Attachement to the letter to Henryk Markiewicz written 16.03.1964

     Prof. Markiewicz gave me a typed manuscript of his reviewer’s response to my article to read and expressed the wish that I, for my part, would reply to his critical remarks. After acquainting myself with the manuscript, and following a three-hour oral discussion with Prof. Markiewicz, I arrived at the conviction that our views on a number of issues do not differ as greatly as it seemed to me after reading Prof. M’s articles. I have the impression that the appearance of a fairly significant difference on several issues has its source first and foremost in the fact that Prof.
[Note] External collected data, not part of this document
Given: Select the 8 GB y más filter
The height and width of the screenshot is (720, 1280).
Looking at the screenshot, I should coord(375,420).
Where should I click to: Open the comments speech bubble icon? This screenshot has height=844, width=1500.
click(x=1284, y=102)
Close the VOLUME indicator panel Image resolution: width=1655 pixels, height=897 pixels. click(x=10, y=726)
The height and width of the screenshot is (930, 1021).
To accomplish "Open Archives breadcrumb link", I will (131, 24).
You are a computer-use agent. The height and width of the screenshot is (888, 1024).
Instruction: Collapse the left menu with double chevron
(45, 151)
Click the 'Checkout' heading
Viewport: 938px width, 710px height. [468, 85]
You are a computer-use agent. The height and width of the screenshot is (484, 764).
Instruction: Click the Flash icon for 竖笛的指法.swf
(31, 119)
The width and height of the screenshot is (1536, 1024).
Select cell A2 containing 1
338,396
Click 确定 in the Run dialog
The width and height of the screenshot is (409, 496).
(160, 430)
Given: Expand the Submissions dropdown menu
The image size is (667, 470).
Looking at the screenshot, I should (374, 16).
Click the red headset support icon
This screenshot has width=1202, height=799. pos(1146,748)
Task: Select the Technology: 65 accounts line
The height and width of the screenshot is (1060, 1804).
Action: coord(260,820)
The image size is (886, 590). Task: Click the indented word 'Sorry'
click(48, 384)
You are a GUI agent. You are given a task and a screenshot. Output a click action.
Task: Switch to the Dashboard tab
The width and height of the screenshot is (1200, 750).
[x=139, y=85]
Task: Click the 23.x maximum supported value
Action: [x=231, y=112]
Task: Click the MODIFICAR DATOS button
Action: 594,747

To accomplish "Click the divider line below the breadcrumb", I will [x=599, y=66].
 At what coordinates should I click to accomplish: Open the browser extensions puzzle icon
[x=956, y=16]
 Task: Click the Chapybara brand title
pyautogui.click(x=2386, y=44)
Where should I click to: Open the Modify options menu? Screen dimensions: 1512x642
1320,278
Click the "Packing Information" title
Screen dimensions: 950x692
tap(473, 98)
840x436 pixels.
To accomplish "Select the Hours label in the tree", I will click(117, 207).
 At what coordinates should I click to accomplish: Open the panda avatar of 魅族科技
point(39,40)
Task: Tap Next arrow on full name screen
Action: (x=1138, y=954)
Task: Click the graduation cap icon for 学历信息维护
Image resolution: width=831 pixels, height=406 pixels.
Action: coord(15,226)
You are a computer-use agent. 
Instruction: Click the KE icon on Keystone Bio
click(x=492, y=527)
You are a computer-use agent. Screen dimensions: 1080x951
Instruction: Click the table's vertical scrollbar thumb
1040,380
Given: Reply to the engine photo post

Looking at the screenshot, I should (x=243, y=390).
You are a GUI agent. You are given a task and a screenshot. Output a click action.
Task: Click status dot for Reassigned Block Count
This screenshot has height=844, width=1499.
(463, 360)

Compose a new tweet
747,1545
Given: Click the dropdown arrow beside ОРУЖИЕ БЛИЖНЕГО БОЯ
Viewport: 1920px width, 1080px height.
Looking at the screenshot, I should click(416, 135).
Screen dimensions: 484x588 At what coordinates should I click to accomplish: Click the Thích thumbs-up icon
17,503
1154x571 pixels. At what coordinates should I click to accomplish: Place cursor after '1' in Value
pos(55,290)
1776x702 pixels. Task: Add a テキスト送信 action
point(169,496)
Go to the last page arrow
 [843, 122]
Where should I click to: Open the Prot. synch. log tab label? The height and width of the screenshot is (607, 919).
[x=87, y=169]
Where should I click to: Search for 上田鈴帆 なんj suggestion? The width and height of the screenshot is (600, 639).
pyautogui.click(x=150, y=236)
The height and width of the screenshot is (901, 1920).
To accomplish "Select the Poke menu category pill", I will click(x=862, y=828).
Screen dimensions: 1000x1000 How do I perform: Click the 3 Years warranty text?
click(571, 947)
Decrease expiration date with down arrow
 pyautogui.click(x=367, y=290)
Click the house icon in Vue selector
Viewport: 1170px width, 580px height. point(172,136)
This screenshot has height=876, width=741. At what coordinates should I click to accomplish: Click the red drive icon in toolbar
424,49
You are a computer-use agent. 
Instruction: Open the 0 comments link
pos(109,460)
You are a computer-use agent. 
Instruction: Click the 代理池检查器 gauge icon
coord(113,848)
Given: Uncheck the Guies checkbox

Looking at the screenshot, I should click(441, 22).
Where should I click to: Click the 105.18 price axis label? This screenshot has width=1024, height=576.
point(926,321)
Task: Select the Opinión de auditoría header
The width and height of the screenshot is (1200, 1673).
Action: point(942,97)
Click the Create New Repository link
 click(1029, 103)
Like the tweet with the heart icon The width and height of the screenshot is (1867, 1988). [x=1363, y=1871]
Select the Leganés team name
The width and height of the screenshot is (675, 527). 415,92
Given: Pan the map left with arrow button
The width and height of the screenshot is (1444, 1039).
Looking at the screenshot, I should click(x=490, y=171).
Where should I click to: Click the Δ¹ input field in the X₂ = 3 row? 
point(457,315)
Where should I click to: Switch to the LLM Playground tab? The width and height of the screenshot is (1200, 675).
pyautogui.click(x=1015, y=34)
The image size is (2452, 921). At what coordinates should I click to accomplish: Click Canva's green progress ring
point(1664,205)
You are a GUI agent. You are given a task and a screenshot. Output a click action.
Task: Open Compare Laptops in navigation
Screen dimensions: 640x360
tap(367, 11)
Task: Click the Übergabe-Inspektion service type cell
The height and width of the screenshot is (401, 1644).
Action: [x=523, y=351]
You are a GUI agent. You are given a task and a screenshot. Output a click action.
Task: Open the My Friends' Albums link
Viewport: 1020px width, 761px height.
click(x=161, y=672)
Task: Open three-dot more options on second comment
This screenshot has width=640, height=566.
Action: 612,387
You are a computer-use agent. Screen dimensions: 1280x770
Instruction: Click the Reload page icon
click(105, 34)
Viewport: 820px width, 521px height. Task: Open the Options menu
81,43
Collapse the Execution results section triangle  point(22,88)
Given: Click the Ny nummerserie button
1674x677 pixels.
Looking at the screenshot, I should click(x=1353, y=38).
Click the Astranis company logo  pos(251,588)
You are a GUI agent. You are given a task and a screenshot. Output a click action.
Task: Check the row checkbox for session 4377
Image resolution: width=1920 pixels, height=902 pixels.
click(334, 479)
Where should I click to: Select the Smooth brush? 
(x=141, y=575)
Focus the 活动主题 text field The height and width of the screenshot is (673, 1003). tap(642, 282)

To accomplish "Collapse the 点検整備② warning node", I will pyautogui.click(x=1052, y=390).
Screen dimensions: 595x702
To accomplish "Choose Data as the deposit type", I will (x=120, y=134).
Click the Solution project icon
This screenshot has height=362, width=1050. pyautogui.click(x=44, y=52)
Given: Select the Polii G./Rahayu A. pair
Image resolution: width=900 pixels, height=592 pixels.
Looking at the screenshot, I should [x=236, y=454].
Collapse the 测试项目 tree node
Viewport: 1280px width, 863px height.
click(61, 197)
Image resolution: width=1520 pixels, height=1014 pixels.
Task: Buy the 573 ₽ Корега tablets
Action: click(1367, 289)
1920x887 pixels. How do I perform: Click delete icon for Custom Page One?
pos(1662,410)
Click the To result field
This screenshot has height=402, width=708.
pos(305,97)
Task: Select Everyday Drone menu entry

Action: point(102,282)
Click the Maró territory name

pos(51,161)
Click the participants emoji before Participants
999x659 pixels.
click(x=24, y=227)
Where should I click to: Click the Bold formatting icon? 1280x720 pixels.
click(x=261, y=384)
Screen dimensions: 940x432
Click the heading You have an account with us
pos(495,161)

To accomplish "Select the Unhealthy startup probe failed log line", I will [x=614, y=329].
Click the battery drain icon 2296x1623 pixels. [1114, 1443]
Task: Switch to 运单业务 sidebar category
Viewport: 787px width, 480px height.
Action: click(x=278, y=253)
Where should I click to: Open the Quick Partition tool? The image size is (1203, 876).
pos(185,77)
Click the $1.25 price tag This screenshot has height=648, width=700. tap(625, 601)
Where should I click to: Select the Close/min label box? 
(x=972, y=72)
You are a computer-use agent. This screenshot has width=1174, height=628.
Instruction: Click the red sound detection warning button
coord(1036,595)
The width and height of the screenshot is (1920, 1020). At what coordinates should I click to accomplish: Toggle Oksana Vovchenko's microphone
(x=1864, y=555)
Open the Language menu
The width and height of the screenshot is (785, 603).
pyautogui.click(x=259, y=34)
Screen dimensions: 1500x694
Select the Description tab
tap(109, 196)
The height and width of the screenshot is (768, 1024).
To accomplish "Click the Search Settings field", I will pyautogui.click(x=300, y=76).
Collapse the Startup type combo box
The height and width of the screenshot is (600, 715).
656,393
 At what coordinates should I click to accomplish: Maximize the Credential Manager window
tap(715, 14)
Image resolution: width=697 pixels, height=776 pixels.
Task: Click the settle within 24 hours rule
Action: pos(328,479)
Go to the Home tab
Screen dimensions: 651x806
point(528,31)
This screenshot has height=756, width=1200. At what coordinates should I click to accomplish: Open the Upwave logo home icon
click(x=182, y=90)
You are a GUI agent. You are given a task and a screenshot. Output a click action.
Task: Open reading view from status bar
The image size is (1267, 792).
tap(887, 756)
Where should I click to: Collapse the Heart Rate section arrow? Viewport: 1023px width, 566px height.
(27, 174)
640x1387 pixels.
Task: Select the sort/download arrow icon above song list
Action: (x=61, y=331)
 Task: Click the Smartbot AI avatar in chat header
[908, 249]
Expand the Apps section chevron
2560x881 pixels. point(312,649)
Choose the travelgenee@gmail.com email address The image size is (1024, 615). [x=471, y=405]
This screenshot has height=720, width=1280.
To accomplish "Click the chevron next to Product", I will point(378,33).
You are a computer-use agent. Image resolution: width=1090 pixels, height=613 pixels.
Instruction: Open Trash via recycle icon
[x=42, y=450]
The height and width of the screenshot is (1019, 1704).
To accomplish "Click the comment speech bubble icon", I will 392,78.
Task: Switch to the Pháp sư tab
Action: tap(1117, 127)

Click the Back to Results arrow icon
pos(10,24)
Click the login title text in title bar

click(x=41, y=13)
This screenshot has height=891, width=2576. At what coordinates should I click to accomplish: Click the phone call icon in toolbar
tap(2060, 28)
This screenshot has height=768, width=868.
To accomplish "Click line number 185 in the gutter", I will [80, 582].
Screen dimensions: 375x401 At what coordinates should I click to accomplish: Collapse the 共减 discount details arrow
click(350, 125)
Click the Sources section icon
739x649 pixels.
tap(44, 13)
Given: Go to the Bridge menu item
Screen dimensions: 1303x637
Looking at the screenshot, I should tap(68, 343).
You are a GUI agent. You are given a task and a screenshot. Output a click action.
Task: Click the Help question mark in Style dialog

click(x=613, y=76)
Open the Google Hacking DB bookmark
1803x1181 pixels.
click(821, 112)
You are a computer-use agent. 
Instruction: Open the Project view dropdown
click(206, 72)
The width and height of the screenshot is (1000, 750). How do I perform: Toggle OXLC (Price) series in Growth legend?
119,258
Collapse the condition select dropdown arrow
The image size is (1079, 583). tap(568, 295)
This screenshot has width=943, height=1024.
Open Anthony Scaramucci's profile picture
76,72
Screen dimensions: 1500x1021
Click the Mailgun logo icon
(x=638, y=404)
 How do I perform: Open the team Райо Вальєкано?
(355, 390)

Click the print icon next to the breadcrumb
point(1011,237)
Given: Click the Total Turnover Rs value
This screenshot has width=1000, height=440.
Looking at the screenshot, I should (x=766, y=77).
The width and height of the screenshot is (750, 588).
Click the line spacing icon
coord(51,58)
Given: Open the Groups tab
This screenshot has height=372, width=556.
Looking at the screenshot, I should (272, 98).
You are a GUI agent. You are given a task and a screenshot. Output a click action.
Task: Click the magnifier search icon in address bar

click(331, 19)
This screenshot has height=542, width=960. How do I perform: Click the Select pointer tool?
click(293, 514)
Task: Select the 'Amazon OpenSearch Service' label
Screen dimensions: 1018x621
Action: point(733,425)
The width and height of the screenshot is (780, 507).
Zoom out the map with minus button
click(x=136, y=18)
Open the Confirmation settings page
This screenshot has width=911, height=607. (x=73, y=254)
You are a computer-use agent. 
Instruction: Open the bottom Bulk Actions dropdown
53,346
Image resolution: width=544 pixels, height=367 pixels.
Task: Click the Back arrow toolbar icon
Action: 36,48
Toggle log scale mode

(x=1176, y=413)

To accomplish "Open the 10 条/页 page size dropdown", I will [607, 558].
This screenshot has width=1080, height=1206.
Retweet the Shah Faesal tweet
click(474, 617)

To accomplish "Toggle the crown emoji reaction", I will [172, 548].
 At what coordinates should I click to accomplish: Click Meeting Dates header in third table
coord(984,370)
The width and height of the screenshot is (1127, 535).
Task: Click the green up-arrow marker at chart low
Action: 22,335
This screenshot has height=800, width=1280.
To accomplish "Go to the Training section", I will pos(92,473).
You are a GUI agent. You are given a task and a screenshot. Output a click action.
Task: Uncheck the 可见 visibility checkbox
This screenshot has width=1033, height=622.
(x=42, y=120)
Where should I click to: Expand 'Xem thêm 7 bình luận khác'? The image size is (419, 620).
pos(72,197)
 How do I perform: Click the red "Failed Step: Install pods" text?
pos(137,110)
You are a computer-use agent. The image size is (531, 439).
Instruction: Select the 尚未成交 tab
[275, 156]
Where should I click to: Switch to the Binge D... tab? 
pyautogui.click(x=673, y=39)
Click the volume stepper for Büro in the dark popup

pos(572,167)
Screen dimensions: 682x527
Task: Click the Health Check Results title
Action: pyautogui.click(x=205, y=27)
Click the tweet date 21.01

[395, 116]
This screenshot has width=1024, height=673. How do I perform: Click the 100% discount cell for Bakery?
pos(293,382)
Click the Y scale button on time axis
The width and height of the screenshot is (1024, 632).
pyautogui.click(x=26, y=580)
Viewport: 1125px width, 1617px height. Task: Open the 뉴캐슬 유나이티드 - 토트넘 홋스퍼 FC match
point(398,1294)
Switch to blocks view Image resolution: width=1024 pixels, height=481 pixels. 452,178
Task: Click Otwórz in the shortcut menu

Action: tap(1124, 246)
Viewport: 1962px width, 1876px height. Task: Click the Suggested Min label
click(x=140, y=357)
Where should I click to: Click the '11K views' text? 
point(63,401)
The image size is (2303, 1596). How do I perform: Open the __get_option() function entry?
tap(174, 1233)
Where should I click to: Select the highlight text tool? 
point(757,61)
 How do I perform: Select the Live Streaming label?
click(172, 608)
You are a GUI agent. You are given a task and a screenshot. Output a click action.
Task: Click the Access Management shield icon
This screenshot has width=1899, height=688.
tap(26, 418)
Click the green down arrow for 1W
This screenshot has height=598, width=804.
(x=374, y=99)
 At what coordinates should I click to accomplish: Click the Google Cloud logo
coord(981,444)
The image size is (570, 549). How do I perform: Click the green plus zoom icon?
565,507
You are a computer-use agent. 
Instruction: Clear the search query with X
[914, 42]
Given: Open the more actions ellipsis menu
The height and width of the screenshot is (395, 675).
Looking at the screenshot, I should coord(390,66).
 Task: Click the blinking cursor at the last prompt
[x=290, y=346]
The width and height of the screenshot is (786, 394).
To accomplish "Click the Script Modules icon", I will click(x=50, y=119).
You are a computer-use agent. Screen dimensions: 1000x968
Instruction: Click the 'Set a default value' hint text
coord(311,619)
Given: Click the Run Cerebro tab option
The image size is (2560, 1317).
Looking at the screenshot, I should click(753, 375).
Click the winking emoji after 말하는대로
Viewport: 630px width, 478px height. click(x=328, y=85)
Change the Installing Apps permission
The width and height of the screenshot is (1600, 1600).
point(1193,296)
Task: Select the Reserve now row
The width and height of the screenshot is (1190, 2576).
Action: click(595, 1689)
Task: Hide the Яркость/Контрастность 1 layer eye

M. employed, in his arguments, his own manner of understanding a number of terms rather than relying on the meanings that I have explicitly given them in my books. This applies to words such as ‘object’, ‘concept’, ‘meanings of a word’, etc. In addition, in his remarks, he makes use of certain phrases of his own whose semantic and syntactic properties lead the reader to an understanding different to that intended by Prof. M. (e.g. ‘semantic system’). As a result, various misunderstandings arose between the interlocutors, which have been largely clarified in oral conversation, thus leading, on a number of issues, to a reconciliation of views. Nevertheless, on several issues, we have not succeeded in eliminating the difference between our views. In particular:
     ad 1. The expression ‘higher semantic system’ suggested to me the thought that this system itself consists of meanings, e.g. how a set of sentences is composed of sentences, a sentence of the meaning of the words of which it is composed. The difference between the objects presented in the work (which, according to Prof. M., are supposed to constitute those ‘higher semantic systems’) and the sentences composing the text of the work would be only that the latter are effective components of the text of the work, and are in a state of certain potentiality designated by the text itself. With this understanding of the text of Prof. M’s article, I answer: ‘No object presented in a literary work is a “higher-order semantic system”’. Mr Wołodyjowski [a character in a novel of the same name by Henryk Sienkiewicz (1846–1916), translated as Fire on the Steppe] is not composed of meanings, e.g. sentences, nor does he possess properties specific to meanings or their systems. Rather, he possesses a selection of features and behaviours ascribed to him by sentences appearing in the Trilogy [of Sienkiewicz: Ogniem i Mieczem, Potop, Pan Wołodyjowski; translated as With Fire and Sword, The Deluge, and Fire on the Steppe] and which relate in some way to Mr Wołodyjowski. In conversation with me, however, Prof. M. clarified that he didn’t understand the term ‘semantic system’ in this way – that the intention of the word ‘semantic’ should be understood much in the same way as ‘arising from the meanings’ or ‘determined by the meanings’ of linguistic creations. Thus, it seemed that our views on the objects presented were virtually identical. Prof. M. continued to state, however, that he would not wish to consider or call these objects intentional objects. He also noted, though, that he had no fundamental objections to the recognition of intentional objects and was willing to accept them in certain cases. Based on Prof. M’s first two articles, I’d received the impression that he did have such basic objections to intentional objects, and thus was protesting not only against the introduction of presented objects into meanings, but also against the rejection of other types of intentional objects as linguistic creations in themselves, i.e. as their meanings and other cultural products.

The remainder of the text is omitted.